Tâches et exercices:
a - D'après le récit, dans quel but M. X… demande-t-il aux Esprits une manifestation directe ? Répondez en une à trois phrases.
b - Veuillez mettre à jour le passage du récit qui va de "Fait de pneumatographie" à "blanc lui appartenant." en remplaçant "mouchoir" par "foulard".
c - Relevez dans le récit tous les mots qui se trouvent écrits sur le papier quand M. X… le retire de sous le mouchoir.
+++ Source +++
Fait de pneumatographie ou écriture directeM. X…, l'un de nos plus savants littérateurs, se trouvait le 11 février
dernier, chez mademoiselle Huet, avec six autres personnes depuis
longtemps initiées aux manifestations Spirites. M. X… et mademoiselle
Huet s'assirent en face l'un de l'autre à une petite table choisie par
M. X… lui-même. Ce dernier tira de sa poche un papier parfaitement
blanc, plié en quatre et marqué par lui d'un signe presque
imperceptible, mais suffisant pour être aisément reconnu ; il le plaça
sur la table et le couvrit d'un mouchoir blanc lui appartenant.
Mademoiselle Huet posa ses mains sur le bout du mouchoir ; de son côté,
M. X… en fit autant du sien, demandant aux Esprits une manifestation
directe dans un but d'édification. M. X… la demanda de préférence à
Channing qui fut évoqué à cet effet. Au bout de dix minutes, il leva
lui-même le mouchoir et retira le papier qui portait écrit sur l'une des
faces l'ébauche d'une phrase péniblement tracée et presque illisible,
où cependant on pouvait découvrir les rudiments de ces mots : Dieu vous aime ; sur l'autre face il y avait écrit : Dieu à l'angle extérieur, et Christ au bout du papier. Ce dernier mot était écrit de manière à laisser une empreinte sur la feuille double.
+++ Extrait du matériel +++
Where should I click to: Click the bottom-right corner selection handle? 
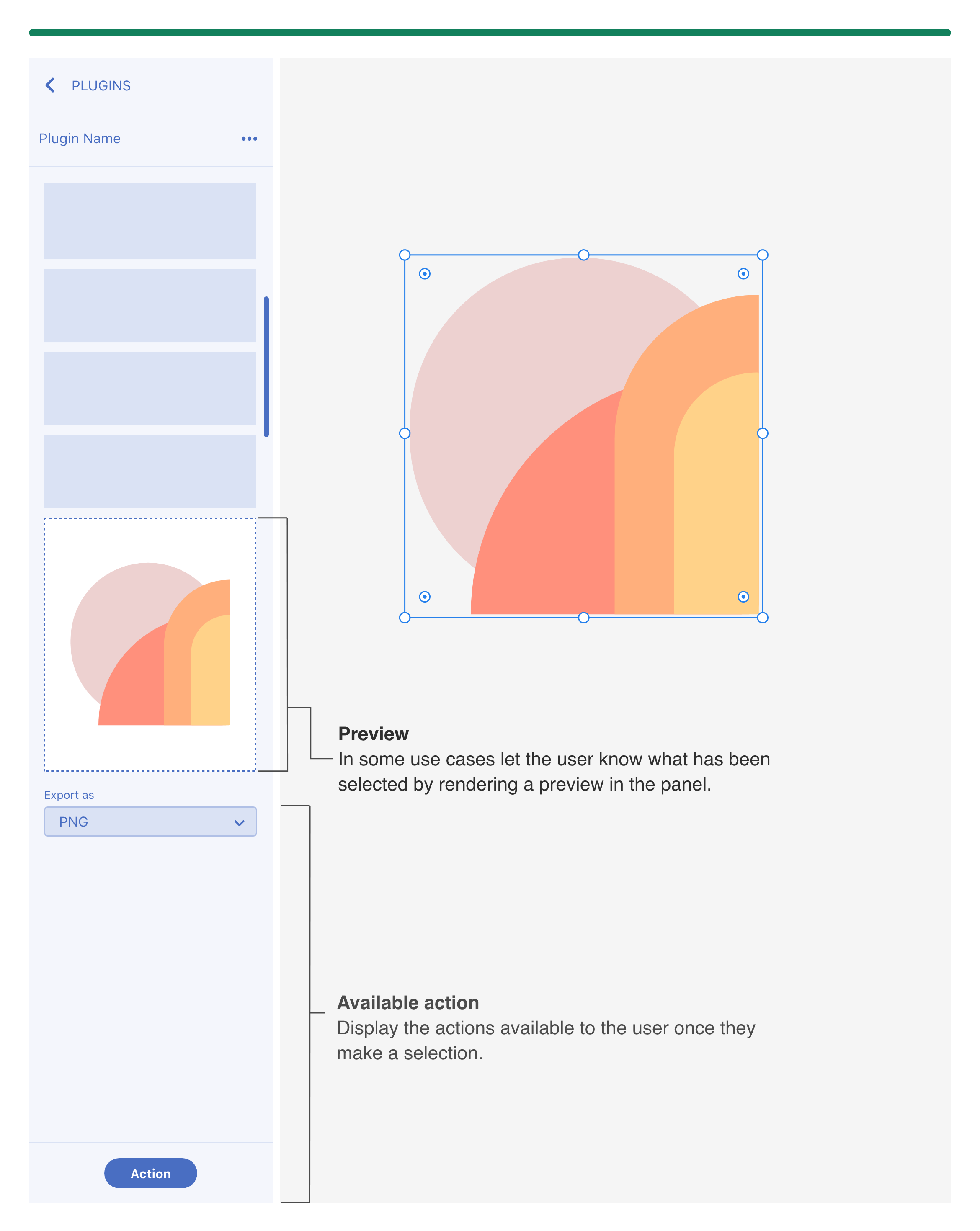(x=762, y=618)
+++
Réponses complètes:
a - M. X… demande aux Esprits une manifestation directe dans un but d'édification. Il l'adresse de préférence à Channing, qui est évoqué à cet effet.

b -
Fait de pneumatographie ou écriture directeM. X…, l'un de nos plus savants littérateurs, se trouvait le 11 février
dernier, chez mademoiselle Huet, avec six autres personnes depuis
longtemps initiées aux manifestations Spirites. M. X… et mademoiselle
Huet s'assirent en face l'un de l'autre à une petite table choisie par
M. X… lui-même. Ce dernier tira de sa poche un papier parfaitement
blanc, plié en quatre et marqué par lui d'un signe presque
imperceptible, mais suffisant pour être aisément reconnu ; il le plaça
sur la table et le couvrit d'un foulard blanc lui appartenant.

c - Sur l'une des faces se trouve l'ébauche presque illisible de « Dieu vous aime ». Sur l'autre face, « Dieu » est écrit à l'angle extérieur et « Christ » au bout du papier.